# Algebraic Numbers

Any algebraic number has a fractal fraction expansion. It appears that these are suboptimal for computation since the number of numerators and denominators doubles each iteration.

Linear recurrence relations can be constructed for cube roots and more that allow continued-fraction-like expansions. [TODO: See if they can efficiently produce continued fraction expansions.]

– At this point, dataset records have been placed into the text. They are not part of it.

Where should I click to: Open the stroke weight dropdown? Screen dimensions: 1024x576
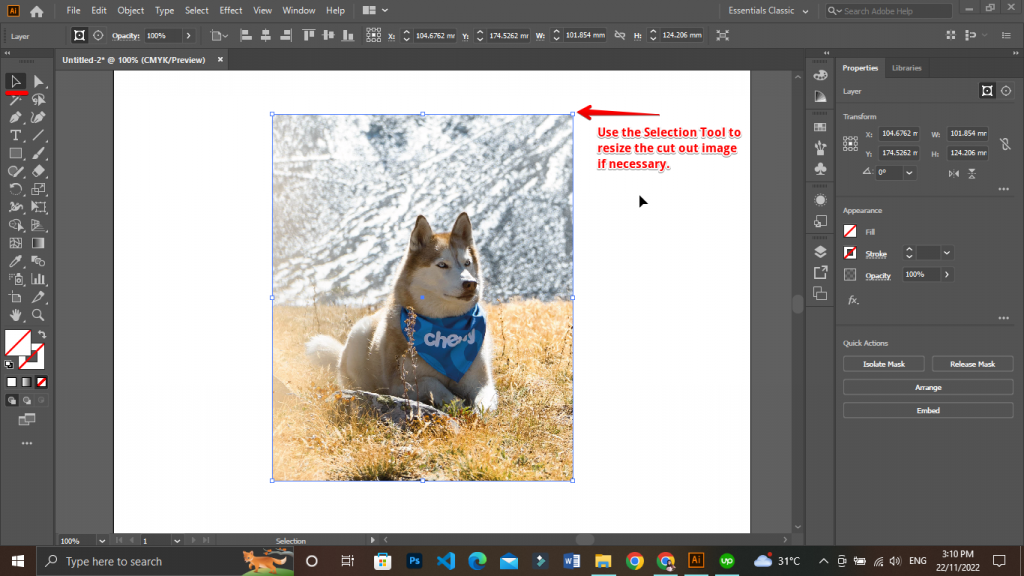pyautogui.click(x=946, y=253)
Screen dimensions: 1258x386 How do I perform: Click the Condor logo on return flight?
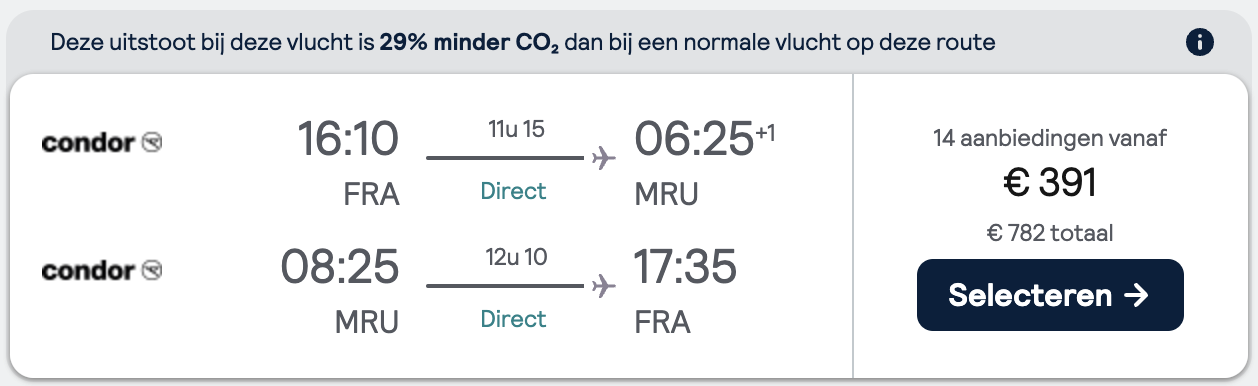click(102, 271)
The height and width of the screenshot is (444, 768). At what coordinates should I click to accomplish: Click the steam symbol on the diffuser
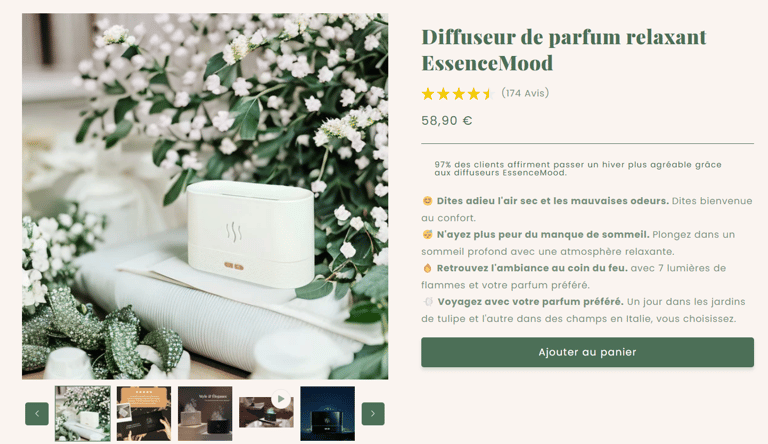[x=234, y=232]
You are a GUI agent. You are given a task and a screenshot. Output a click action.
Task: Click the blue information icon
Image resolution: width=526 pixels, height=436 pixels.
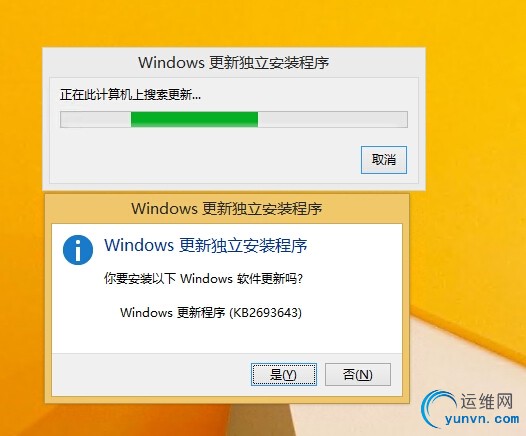point(78,250)
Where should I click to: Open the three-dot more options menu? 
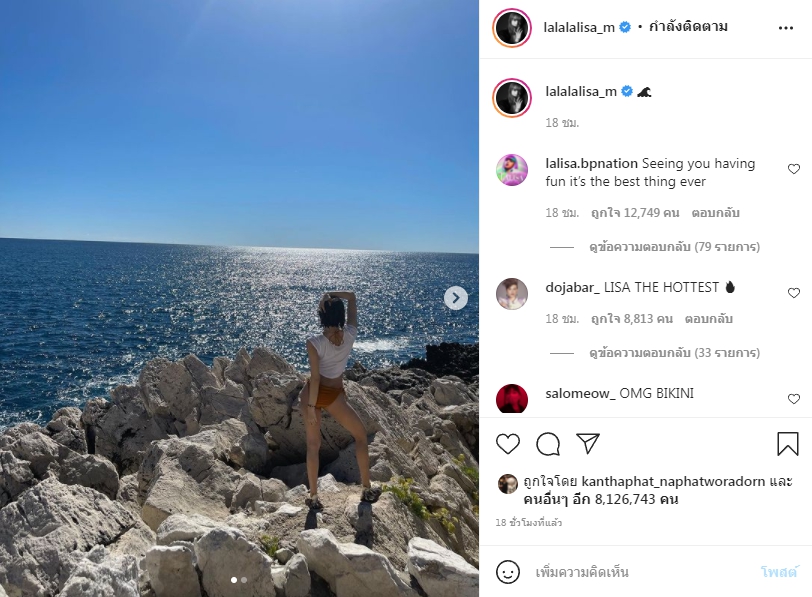(x=786, y=28)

With floating-point numbers, using Newton’s method gives us $$n$$ bits of any algebraic number in the same time it takes to multiply $$n$$-bit numbers. Does Newton’s method also help calculations with continued fractions?

## Newton’s Method

Here’s a sure-fire, obvious method for calculating the continued fraction expansion of a positive real algebraic number $$\alpha$$ with minimal polynomial $$c^n x^n + ... + c_0$$ over the rationals.

We maintain convergents for $$\alpha, ..., \alpha^{n-1}$$. Using Newton’s method, find $$a_1 = \lfloor \alpha \rfloor$$, and also our first convergent for $$\alpha$$. Use this to compute convergents for the other powers of $$\alpha$$. Then $$a_2 = \lfloor \frac {1}{\alpha - a_1}\rfloor$$, which we rewrite as $$\lfloor d_n \alpha^{n-1} + ... + d_0 \rfloor$$ via abstract algebra (extended GCD algorithm for polynomials).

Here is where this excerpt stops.